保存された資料
☆ ☆ ☆ ☆ ☆

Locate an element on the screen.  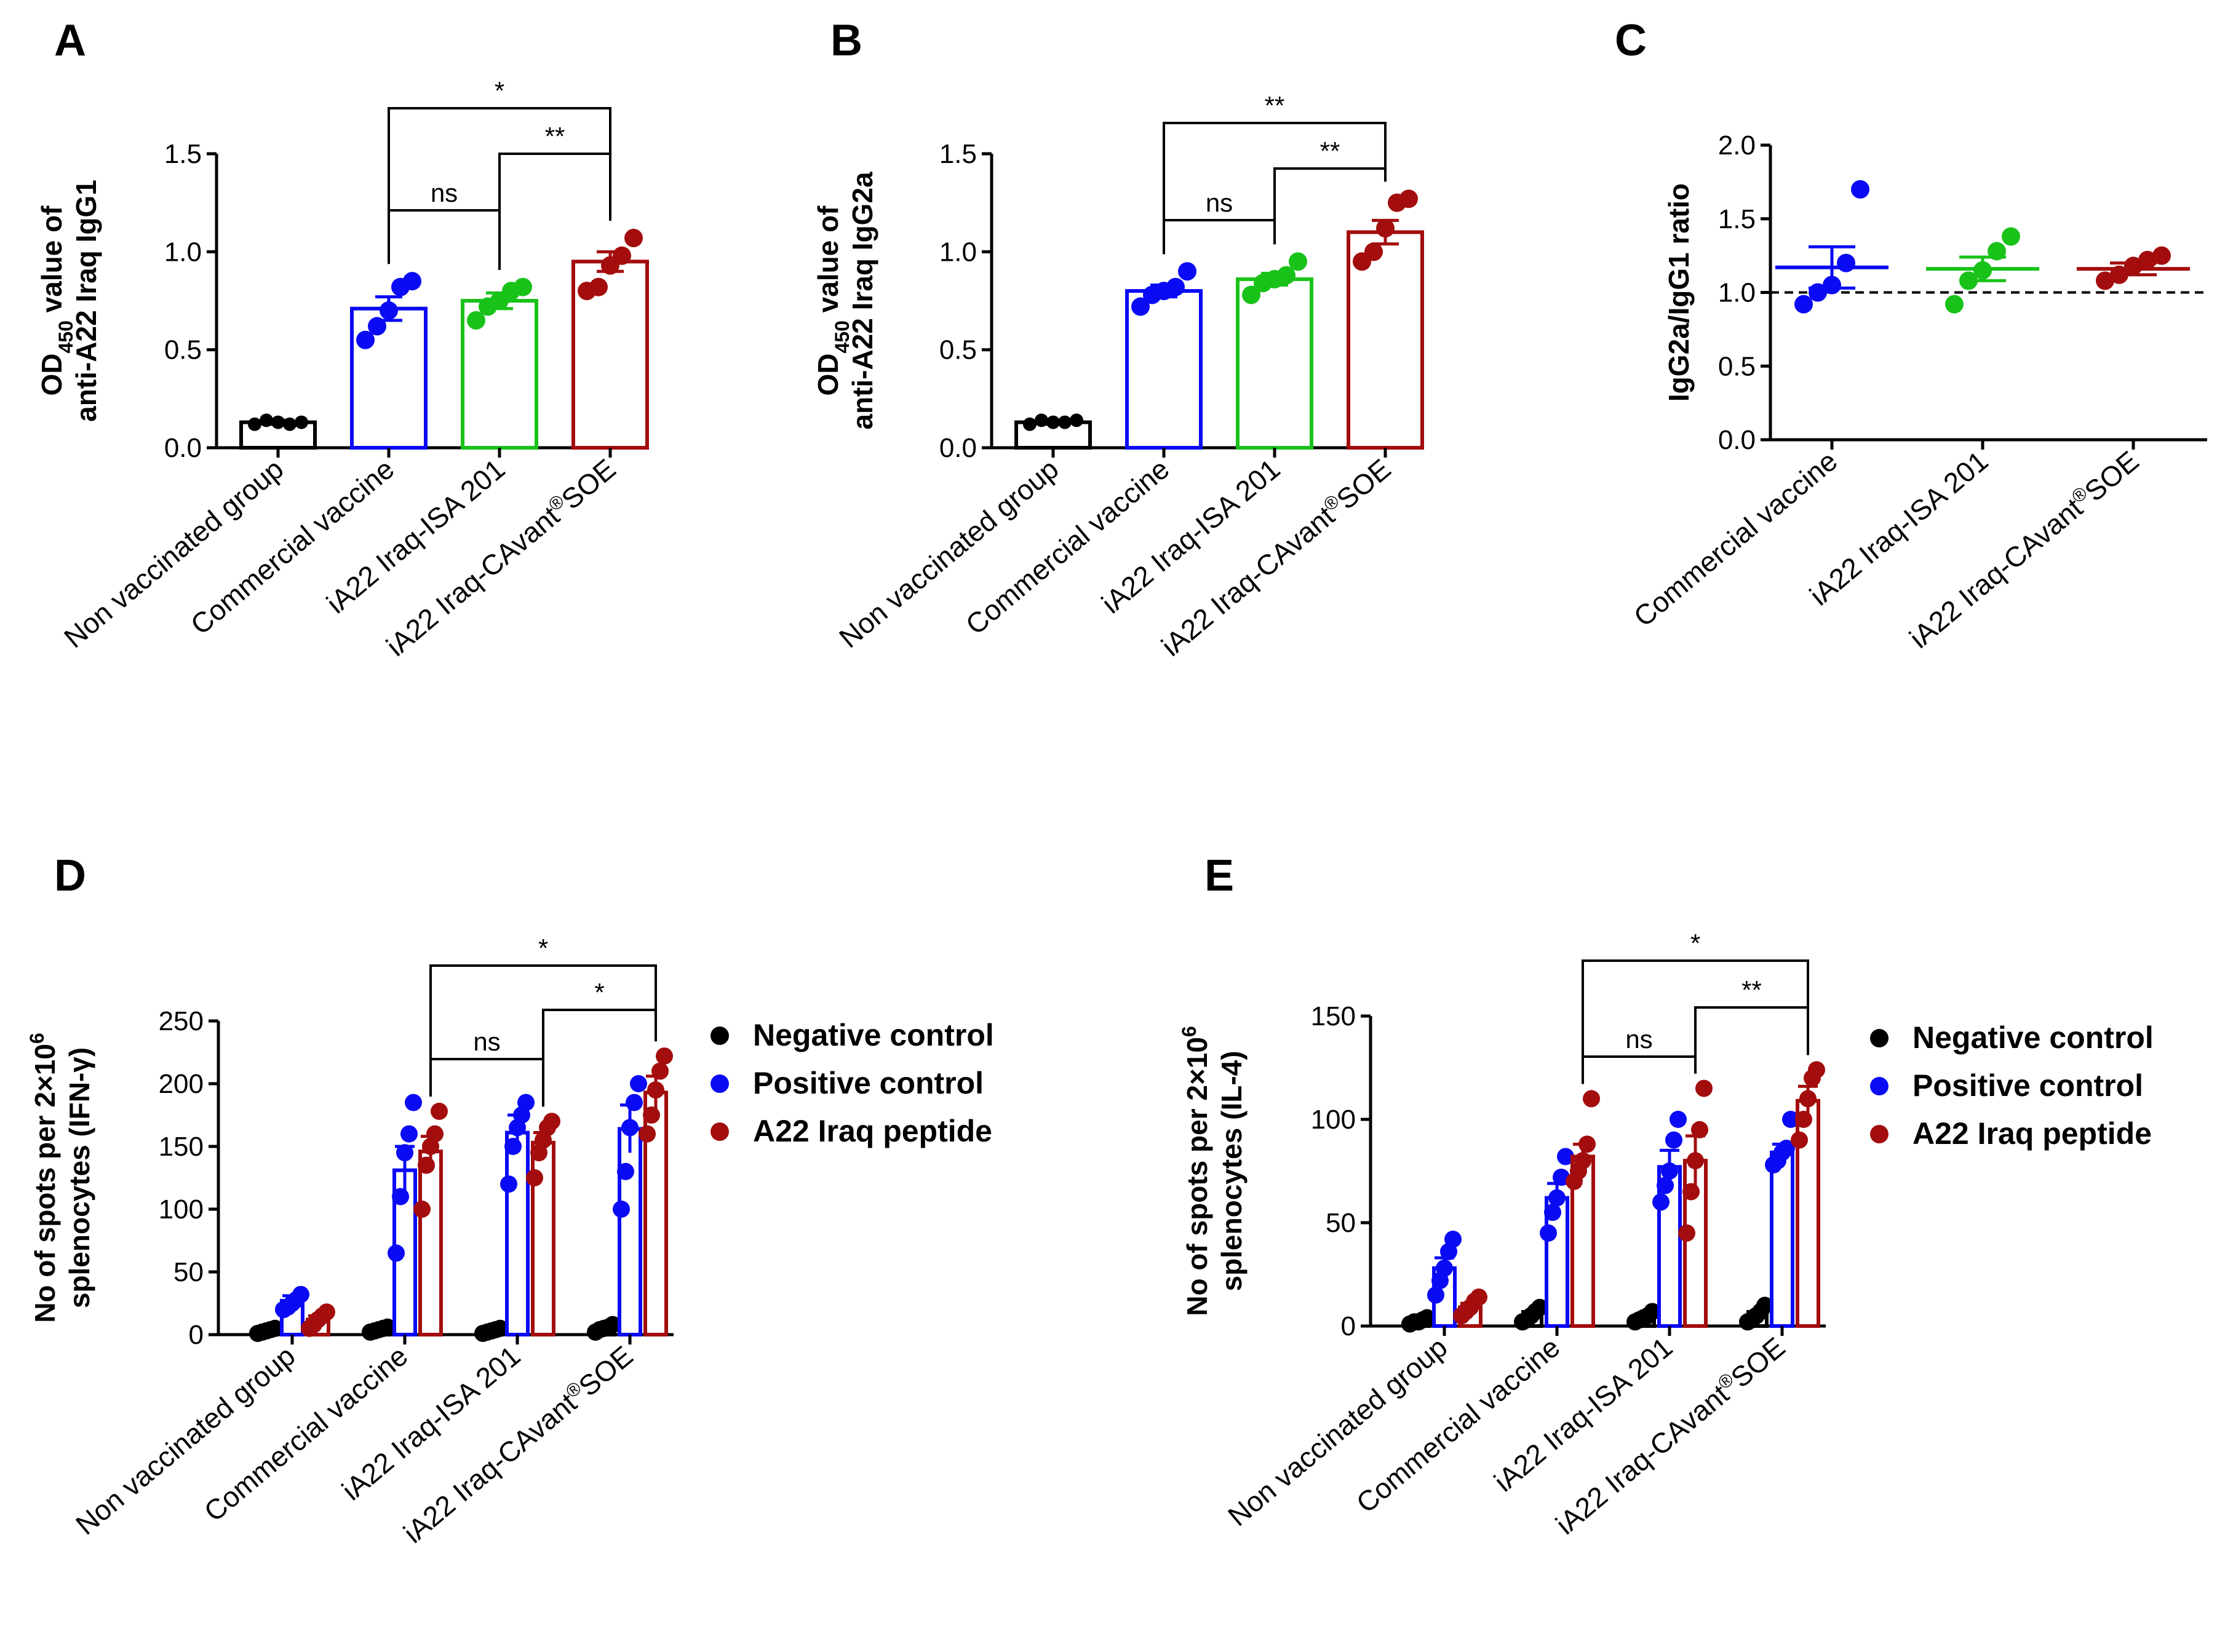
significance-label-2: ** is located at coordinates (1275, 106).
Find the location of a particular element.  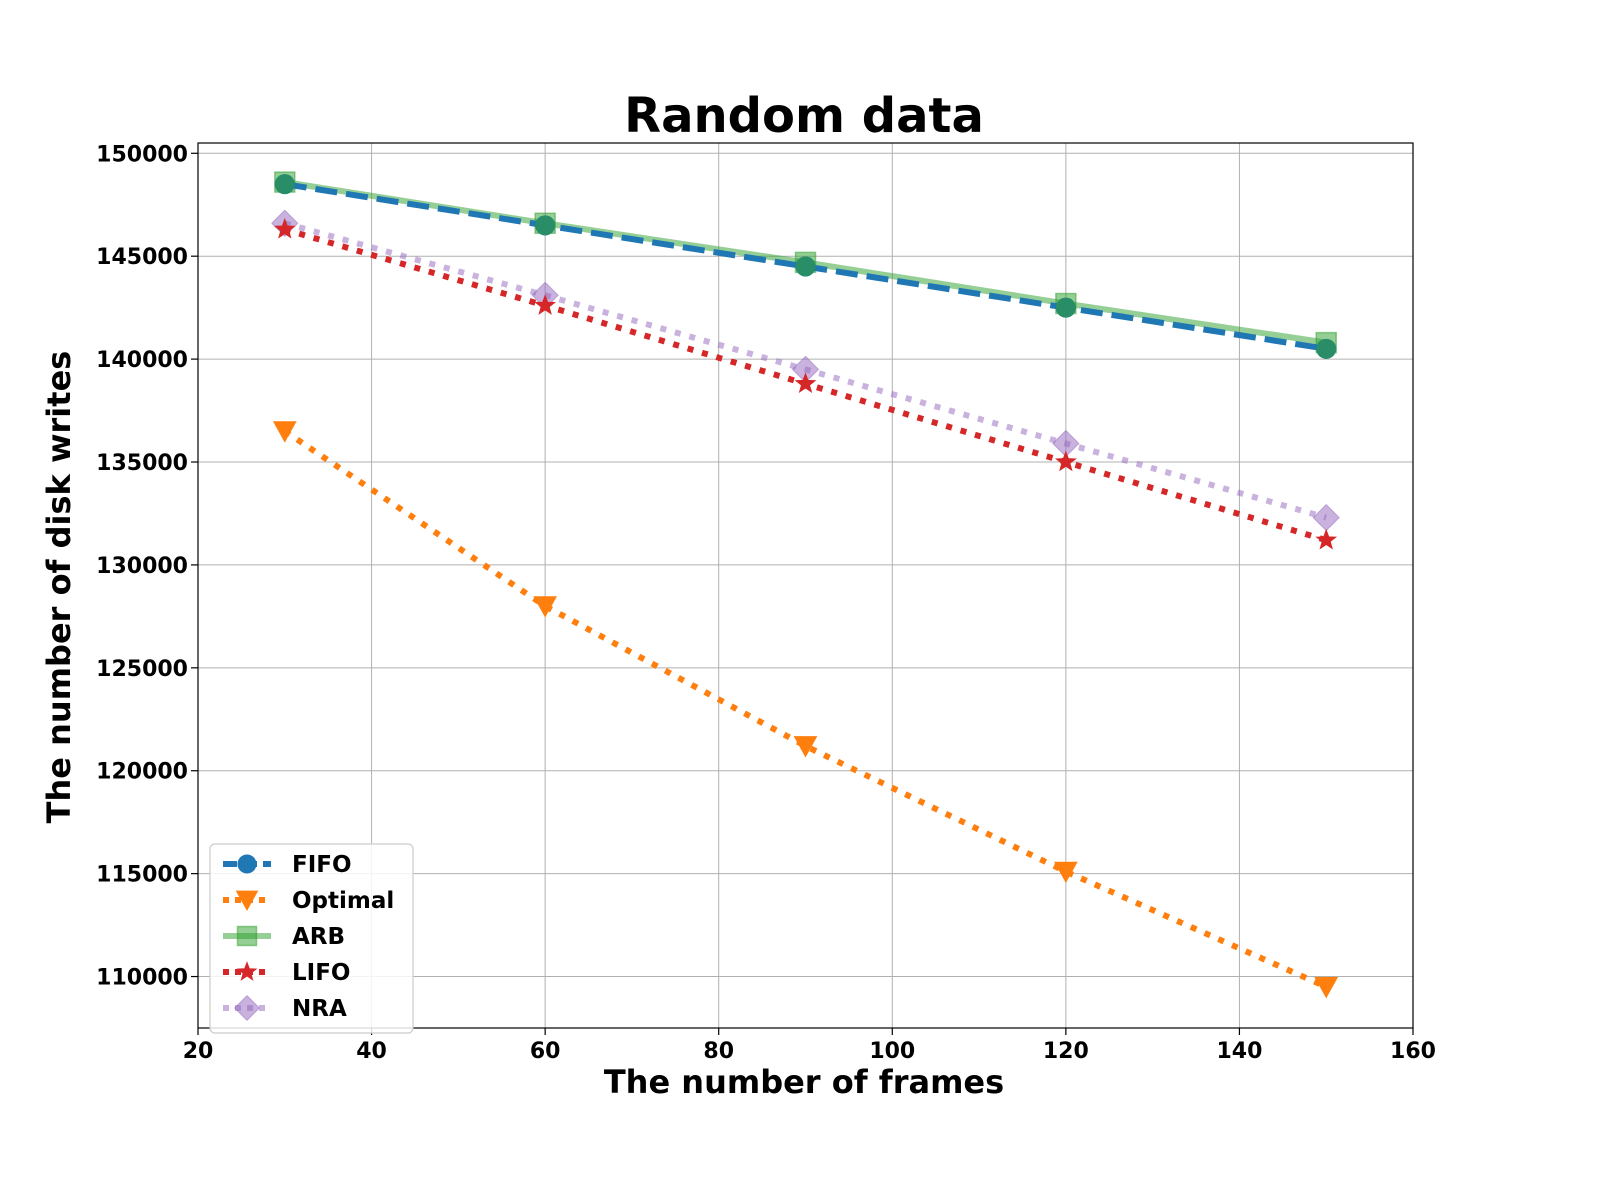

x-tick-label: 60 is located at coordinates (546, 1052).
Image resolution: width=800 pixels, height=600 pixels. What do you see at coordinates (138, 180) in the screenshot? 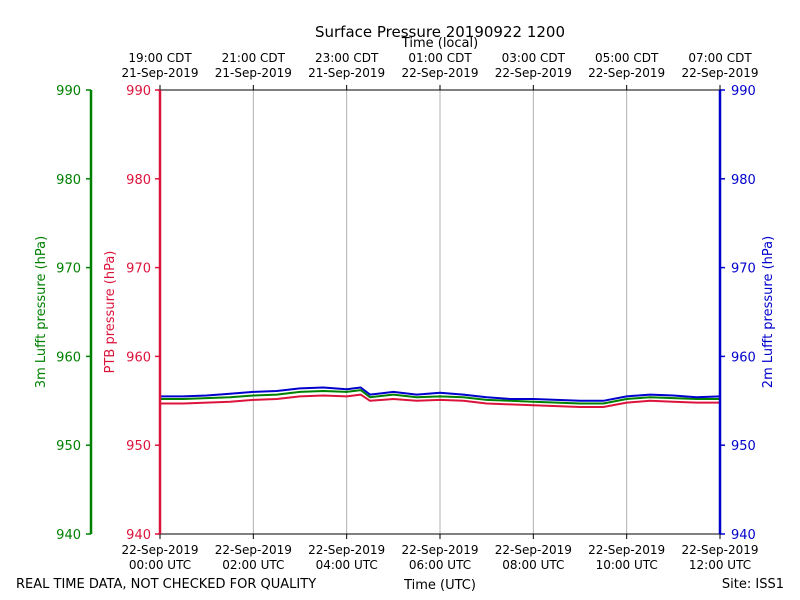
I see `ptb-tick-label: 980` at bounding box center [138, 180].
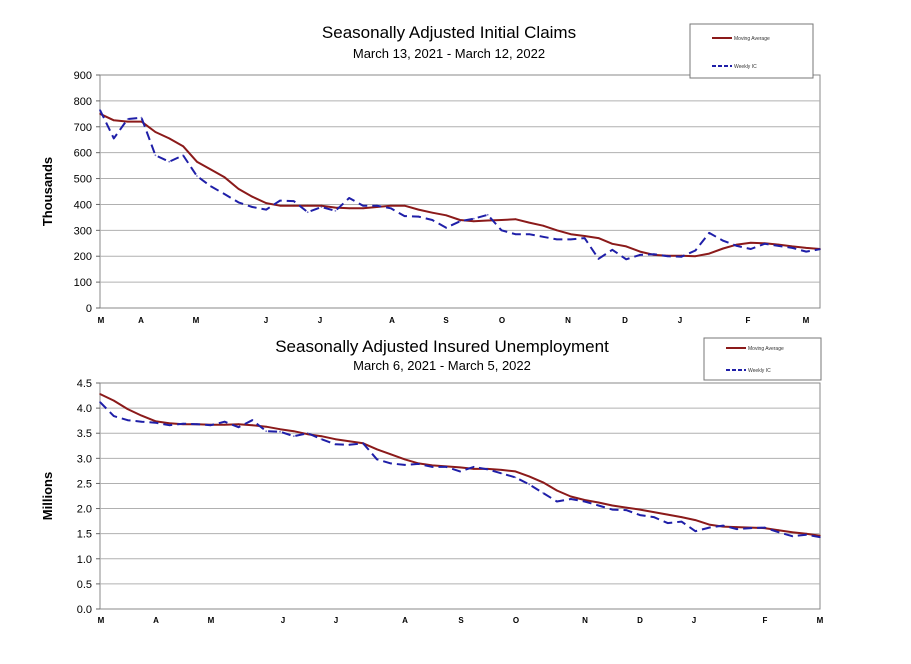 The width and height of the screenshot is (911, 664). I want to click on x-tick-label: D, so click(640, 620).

☆ ☆ ☆ ☆ ☆

• **作業内容**
「Find the location of a particular element.」を含む行から資料の末尾までの行（両端を含む）を、空行を除いて「番号」と「内容」の2列を持つMarkdownの表として示してください。画像は表に含めないでください。

• **作業の結果**
| 番号 | 内容 |
|---|---|
| 1 | Find the location of a particular element.   |
| 2 | x-tick-label: 60 is located at coordinates (546, 1052). |
| 3 | Image resolution: width=800 pixels, height=600 pixels. What do you see at coordinates (138, 180) in the screenshot?  |
| 4 | I see `ptb-tick-label: 980` at bounding box center [138, 180]. |
| 5 |  The width and height of the screenshot is (911, 664). I want to click on x-tick-label: D, so click(640, 620). |